According to BCCI’s practices,the permanent members from the board gain almost double the amount of funds when contrasted with the partner individuals.The Apex court descended intensely on this strategy, saying”Whether a member has a vote in BCCI’s general body meeting should not be the guiding criterion for allocation of funds. Why should a vote decide the quantum of money to be given to a member, whether permanent or associate? Is it because BCCI has formed a mutual benefit society where members use their vote as veto for getting funds?” a bench of Chief Justice TS Thakur and Justice FMI Kalifulla asked.
The issue was raised after the Mumbai Cricket Association (MCA) made a plea that relegating it to associate member status, under Justice Lodha committee’s one state-one vote recommendation, would mean the annual funds it receives from the BCCI would nearly be halved.
The MCA, headed by Sharad Pawar, favored the involvement of politicians in sporting bodies, saying their presence helped the associations get work done for big sporting events, which require security arrangements from police.
“It is a not a happy situation… where the system cannot work without political clout for carrying out a legitimate cricketing activity,” Justice Thakur said.
“Can we suggest an advisory board of politicians if you all are so keen to have their patronage?,” the bench asked.
“Please go outside Asia and tell us whether politicians and ministers have such a big role in the affairs of cricket bodies,” the bench said.
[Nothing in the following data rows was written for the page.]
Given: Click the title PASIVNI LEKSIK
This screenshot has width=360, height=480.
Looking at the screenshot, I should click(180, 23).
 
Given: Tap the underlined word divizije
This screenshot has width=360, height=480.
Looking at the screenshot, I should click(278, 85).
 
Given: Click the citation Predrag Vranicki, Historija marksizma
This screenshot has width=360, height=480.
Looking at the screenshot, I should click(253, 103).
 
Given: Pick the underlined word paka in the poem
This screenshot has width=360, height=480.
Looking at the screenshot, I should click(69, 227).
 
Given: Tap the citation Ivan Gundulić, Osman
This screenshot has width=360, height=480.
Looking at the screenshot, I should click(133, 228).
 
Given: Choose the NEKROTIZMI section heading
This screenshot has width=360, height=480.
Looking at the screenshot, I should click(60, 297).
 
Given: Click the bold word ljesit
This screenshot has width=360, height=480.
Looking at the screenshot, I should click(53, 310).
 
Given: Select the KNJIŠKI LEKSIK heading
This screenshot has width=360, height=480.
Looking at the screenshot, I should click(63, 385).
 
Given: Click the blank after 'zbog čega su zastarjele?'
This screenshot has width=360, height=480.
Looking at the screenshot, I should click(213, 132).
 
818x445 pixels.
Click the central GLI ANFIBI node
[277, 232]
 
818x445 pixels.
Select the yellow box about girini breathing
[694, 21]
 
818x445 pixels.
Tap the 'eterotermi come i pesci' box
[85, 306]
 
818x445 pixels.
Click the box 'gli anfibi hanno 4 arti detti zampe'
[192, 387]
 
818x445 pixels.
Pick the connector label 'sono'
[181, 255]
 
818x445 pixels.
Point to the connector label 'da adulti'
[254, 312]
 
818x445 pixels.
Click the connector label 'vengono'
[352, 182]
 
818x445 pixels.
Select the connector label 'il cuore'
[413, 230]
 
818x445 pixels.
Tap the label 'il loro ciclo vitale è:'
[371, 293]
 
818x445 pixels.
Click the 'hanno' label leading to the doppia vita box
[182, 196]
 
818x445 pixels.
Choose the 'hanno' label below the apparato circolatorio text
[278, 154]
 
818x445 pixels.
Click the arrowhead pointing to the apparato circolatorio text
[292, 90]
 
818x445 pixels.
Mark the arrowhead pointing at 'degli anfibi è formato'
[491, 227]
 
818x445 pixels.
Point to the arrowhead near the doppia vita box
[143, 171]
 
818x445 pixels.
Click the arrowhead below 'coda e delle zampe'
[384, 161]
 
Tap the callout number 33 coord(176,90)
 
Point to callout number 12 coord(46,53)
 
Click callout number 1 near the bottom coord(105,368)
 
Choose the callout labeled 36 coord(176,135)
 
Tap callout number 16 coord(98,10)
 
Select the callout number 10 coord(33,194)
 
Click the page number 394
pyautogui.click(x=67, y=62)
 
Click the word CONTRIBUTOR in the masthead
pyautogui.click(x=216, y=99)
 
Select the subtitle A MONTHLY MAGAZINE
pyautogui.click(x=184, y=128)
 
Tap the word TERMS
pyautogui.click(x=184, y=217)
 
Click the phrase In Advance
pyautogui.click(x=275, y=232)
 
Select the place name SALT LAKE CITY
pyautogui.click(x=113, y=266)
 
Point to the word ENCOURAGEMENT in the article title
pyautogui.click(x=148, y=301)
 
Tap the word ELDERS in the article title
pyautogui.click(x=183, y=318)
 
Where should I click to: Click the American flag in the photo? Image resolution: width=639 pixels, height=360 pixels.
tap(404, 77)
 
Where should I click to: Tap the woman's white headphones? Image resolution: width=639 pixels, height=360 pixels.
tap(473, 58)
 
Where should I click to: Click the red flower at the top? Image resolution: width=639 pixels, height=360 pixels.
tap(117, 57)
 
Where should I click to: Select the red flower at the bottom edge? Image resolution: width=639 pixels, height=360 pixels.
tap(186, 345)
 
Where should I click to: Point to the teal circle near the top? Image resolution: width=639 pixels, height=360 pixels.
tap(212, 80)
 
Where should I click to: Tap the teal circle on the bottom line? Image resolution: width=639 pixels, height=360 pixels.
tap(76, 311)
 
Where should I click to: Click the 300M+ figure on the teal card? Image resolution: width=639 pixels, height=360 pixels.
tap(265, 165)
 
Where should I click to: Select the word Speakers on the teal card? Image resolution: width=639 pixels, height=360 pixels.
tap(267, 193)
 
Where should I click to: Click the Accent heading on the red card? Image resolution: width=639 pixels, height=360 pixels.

There has likewise been resistance from the MCA for the proposal that sets 70 years as far as possible for board Members. The MCA referred to the illustration of Sunil Gavaskar and said that such a suggestion would mean he won’t have the capacity to proceed as a BCCI part after three years.
“Cricketers are not like lawyers or doctors to continue forever. Even if Gavaskar gets barred from becoming a BCCI member after turning 70, it will not debar him from contributing to the development of the sport,” the bench argued.